Are you a specialist in the quality sector? Have GMP experience? We are looking for you!
About the Client
Our client is a giant in the biopharmaceutical sector. Their state-of-the-art site in the Valais canton is a great place to grow in your career alongside a fleet of international professionals. They are currently looking for a QA specialist that can support the continuous improvement of the QMS system within the manufacturing and development of pharmaceutical compounds and products.
About the Role
This role requires you to be available on-site.
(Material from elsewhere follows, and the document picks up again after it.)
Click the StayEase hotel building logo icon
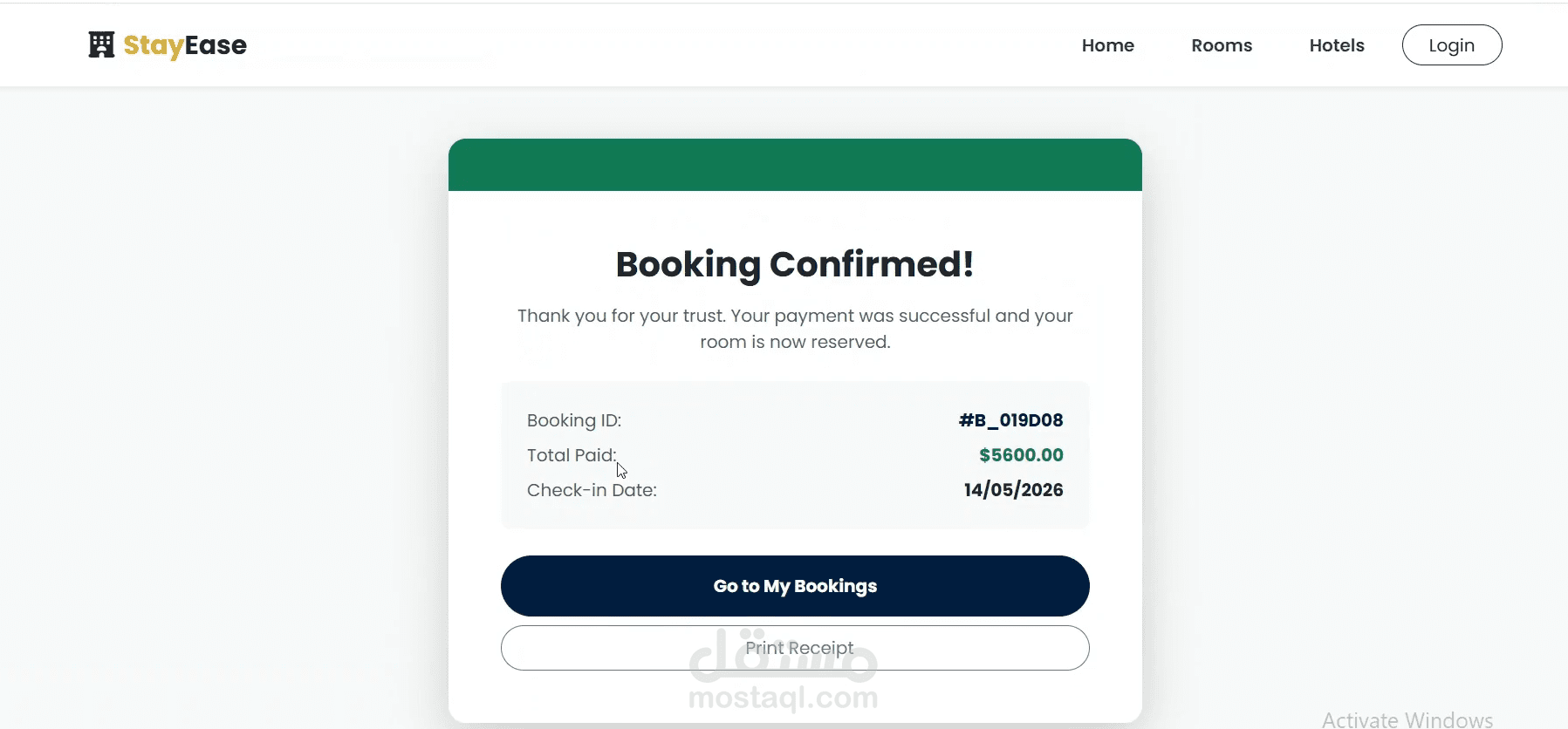Image resolution: width=1568 pixels, height=729 pixels. (101, 44)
You will be supporting the quality department by ensuring the compliance, implementation, continuous improvement, and smooth running of the quality management system across departments.
Responsibilities
- Create and maintain clear, reliable reports on compliance activities and quality metrics like deviations, CAPAs, and change controls.
- Help roll out corporate documentation and standards at the site level.
- Work closely with other teams to align and improve quality processes across the site.
- Drive or support projects that strengthen the Quality Management System (QMS).
- Take part in audits and inspections, and ensure timely follow-up actions.
Requirements
- Degree in Biotechnology, Biochemical Engineering, Biochemistry, or a related life science field (BSc, MSc, or PhD).
- Fluency in English, some proficiency in German.
- 3-5 years of hands-on experience in a regulated industry.
- Solid understanding of Quality Systems, including handling deviations, CAPAs, and change controls.
- Background in GMP environments, ideally within a quality function.
- Project coordination or leadership experience is a plus.
- Familiarity with audit processes is an advantage.